On each occasion that I had considered walking away, it was the thought of the children that had me stay.
I stayed in the relationship for the children.
I was unable to comprehend how the children would cope with parents living apart, a family no longer one unit.
To leave involves taking into account finances. Finances were always an issue for me, as I was a full-time mom for decades.
How does one leave a relationship with little to no finances of their own?
Children and finances locked me into the marriage equally as much as my commitment of “till death do us part”.
When I nervously uttered the words “I do” on our wedding day, I was committed. I had made a pact with myself that I would never give up on marriage. I firmly held onto the idea that as adults we would communicate and resolve disputes or disagreements on every occasion and endeavour to maintain a healthy relationship to see us through right to the end.
A relationships foundation needs to be healthy from the start if it is to succeed all the difficult times. I was blind, unaware that I had committed myself to a very unhealthy relationship from the start.
I can’t stress enough that some marriages or relationships are extremely harmful.
Harmful to you and everything you hold true.
You are not doing yourself any favors by holding onto a person that chooses to hurt you. Holding on will lead to a life filled with contradictions, as you will be forced to neglect your needs and pretend your values aren’t important, all the while knowing deep in your core that something feels really wrong.
Abuse comes in several forms: physical, verbal, or emotional. It took me years to work out that I was living with emotional abuse.
I was in denial for years.
By nature, I am a very compassionate and caring individual, so to accept that I was married to someone who was emotionally abusing me was one of the hardest facts to face. The more I opened myself up to the truth, I started to realize I married this man out of sympathy. I cared about him as a person and felt sorry for how he had been raised. Each time he talked about his childhood, I felt sad. I noticed that people often talked about him behind his back, and what they said was rarely positive. I thought I was helping him by loving him. I believed that if I loved this man enough, he would change and others would learn to love him too.
I was so wrong.
It didn’t seem possible that someone I trusted could mistreat me. I often excused his behavior as a bad day he was having. Or perhaps I hadn’t been trying hard enough to be the wife I was destined to be. We grow up believing that significant people in our lives will protect and love us. Sadly, this is not always the case. Some people are abusive.

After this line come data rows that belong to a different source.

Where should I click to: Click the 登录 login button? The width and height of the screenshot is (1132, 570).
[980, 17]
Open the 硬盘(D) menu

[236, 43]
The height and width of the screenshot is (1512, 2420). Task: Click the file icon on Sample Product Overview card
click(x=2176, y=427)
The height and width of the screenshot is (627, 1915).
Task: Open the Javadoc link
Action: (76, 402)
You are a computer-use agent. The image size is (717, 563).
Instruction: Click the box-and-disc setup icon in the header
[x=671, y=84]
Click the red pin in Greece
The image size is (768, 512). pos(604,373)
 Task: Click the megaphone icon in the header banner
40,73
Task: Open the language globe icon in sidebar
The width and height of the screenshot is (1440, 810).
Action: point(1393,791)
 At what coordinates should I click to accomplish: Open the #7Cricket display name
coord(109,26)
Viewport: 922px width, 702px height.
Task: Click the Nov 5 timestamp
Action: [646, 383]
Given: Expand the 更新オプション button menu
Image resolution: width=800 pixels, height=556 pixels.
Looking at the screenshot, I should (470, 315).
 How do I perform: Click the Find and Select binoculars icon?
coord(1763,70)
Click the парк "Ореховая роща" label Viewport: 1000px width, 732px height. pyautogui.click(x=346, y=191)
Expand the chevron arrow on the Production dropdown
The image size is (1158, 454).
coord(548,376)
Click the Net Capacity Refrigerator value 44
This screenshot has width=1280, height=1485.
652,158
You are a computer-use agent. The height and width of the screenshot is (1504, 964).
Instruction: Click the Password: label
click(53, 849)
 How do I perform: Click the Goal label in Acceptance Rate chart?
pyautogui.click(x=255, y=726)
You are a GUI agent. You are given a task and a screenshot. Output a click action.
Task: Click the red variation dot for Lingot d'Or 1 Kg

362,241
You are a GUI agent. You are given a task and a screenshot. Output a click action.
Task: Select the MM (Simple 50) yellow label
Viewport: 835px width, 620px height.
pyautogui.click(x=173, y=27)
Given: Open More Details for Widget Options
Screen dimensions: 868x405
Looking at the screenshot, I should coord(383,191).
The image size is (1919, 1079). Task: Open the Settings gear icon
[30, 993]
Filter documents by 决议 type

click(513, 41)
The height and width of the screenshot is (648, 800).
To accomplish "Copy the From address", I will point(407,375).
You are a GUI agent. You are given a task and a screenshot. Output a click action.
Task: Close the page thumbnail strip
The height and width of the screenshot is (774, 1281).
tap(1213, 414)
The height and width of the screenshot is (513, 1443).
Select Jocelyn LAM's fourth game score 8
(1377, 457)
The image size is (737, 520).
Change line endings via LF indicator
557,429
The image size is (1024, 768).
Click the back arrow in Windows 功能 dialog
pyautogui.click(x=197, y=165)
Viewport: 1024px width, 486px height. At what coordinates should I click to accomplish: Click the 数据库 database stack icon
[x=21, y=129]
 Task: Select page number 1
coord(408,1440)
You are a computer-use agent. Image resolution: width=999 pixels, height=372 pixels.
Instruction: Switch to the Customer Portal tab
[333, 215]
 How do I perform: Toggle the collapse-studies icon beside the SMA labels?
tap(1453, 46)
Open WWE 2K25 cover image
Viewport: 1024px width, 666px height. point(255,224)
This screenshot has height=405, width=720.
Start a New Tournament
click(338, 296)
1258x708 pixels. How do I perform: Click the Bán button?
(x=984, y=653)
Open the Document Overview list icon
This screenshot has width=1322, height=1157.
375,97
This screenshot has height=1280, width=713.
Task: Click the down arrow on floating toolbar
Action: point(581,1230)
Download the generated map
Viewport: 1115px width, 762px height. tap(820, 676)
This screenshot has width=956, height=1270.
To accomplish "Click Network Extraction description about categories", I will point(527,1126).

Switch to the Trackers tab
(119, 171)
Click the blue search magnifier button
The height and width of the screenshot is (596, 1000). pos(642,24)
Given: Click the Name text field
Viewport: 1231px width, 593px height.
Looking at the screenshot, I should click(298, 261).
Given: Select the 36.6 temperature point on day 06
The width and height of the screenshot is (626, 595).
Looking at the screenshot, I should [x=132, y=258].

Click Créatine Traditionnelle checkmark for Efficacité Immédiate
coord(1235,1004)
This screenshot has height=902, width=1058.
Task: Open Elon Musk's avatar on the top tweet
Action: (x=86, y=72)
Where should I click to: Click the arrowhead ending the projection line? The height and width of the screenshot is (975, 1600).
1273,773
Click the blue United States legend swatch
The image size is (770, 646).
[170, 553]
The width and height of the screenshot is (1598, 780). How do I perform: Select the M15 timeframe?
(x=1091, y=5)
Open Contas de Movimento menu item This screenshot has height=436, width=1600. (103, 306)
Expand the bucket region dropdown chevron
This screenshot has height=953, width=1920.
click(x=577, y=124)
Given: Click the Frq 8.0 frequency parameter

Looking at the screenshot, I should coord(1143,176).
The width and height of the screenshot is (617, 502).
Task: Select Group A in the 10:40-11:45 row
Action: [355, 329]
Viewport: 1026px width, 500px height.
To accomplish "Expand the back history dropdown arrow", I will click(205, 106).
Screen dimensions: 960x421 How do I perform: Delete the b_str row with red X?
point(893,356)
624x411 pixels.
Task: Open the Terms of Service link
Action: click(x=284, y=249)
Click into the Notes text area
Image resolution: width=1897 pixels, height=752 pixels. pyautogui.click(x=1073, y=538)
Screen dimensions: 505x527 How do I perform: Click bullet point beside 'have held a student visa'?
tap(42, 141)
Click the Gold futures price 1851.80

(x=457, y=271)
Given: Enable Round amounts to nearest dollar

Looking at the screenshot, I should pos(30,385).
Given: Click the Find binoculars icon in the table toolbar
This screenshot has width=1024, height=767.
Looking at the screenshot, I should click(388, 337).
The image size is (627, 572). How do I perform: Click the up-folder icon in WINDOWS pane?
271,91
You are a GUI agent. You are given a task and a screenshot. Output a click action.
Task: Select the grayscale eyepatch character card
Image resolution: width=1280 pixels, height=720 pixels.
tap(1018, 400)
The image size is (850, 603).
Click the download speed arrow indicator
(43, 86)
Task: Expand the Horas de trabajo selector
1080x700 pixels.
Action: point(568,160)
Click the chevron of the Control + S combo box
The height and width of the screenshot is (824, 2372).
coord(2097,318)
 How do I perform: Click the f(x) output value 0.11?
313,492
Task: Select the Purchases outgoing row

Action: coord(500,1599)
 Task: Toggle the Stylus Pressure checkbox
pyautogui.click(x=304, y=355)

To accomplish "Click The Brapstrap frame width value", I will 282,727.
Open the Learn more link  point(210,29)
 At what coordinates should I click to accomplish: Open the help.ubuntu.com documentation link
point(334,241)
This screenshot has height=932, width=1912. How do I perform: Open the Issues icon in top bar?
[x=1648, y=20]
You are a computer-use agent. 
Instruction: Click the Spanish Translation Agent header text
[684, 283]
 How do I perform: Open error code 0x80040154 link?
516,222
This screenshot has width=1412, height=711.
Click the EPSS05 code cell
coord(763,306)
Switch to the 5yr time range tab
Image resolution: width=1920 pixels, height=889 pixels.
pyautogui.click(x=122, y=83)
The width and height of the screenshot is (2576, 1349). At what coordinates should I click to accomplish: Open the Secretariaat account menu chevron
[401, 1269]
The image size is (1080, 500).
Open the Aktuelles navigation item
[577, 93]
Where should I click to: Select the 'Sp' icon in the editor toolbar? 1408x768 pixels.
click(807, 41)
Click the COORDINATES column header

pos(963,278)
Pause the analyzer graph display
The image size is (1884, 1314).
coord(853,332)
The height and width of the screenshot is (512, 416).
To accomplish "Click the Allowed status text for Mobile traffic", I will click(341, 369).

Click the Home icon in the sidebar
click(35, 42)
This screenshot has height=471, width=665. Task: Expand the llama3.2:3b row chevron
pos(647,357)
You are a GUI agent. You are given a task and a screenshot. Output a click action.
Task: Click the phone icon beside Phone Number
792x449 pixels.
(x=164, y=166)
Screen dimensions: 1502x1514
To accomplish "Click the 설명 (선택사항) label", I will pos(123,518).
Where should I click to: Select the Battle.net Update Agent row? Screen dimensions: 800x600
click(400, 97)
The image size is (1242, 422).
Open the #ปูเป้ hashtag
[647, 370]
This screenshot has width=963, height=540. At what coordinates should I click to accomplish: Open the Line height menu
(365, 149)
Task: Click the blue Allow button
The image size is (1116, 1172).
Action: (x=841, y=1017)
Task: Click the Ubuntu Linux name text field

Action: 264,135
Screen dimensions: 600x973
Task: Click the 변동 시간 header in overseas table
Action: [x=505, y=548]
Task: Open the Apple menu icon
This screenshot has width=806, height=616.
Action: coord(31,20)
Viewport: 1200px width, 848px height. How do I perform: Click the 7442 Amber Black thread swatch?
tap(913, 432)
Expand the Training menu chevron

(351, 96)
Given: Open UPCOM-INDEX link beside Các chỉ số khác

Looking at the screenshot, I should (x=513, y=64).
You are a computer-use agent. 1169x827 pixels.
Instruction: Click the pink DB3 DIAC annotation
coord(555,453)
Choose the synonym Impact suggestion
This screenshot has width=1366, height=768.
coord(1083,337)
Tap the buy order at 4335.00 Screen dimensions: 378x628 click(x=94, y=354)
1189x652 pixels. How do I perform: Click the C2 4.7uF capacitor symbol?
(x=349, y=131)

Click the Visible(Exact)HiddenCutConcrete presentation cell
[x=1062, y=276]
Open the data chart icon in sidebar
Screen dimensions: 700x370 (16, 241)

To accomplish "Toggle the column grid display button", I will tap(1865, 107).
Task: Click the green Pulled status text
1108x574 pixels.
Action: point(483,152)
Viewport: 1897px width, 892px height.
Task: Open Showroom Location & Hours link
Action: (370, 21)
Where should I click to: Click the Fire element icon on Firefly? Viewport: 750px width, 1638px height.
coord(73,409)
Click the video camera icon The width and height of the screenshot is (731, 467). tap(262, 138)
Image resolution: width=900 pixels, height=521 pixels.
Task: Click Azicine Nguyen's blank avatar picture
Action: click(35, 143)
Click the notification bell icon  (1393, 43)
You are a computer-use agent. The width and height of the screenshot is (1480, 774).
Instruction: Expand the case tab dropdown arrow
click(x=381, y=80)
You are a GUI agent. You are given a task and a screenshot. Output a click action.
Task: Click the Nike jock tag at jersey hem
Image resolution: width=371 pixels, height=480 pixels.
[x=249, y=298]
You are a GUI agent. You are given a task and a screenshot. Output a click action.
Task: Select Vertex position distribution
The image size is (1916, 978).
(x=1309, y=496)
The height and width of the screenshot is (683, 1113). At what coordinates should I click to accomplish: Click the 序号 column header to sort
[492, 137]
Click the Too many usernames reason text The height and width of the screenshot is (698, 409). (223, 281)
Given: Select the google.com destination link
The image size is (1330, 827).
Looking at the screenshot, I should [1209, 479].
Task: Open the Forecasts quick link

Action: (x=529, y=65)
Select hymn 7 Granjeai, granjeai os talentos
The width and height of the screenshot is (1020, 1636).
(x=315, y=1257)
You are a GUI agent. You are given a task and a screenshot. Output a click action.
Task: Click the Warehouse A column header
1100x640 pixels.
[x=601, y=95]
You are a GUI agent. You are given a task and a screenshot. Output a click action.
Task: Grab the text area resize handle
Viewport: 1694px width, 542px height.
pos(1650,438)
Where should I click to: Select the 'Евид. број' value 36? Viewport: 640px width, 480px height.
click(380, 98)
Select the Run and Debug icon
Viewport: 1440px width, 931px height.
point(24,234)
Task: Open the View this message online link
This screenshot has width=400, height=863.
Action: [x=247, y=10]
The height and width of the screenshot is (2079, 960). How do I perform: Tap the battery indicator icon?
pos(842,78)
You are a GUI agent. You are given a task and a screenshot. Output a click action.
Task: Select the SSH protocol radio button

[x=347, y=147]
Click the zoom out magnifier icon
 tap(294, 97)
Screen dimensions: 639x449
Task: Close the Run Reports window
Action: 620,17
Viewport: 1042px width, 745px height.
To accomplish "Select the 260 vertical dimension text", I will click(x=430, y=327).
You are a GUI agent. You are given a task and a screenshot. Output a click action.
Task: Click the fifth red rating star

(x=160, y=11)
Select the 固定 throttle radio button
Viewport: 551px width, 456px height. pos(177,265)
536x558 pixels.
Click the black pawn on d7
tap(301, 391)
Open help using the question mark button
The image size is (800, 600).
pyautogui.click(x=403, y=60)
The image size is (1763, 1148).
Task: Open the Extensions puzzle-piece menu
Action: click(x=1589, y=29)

Abuse is damage to your spirit, heart, and mind.
As I struggled in denial, my heart and mind would exchange conversation with each other. In desperation, my heart would whisper statements of hope to my mind, attempting to convince it into believing that one day this man would change and stop all the hurt and abuse. My mind would answer back, pleading with my heart to wake up to all the mistreatment and hurt, begging me to leave. All my heart knew to do was give this man another chance to prove they had changed and did in fact love me.
I had these repeated conversations for 27 years.
How long should people keep trying?
How far do you allow damage to continue?
In the process of endless chances, damage takes place. The heart shuts down. The individual has lost their voice. The person you once were is now lost.
In order to continue in an abusive relationship, you master the ability to ignore your own cries for help. Forgotten are all the red flags that were waving at you from the very beginning, signaling caution, and yet here you are, recognizing that the same behaviors continue. Nothing has changed.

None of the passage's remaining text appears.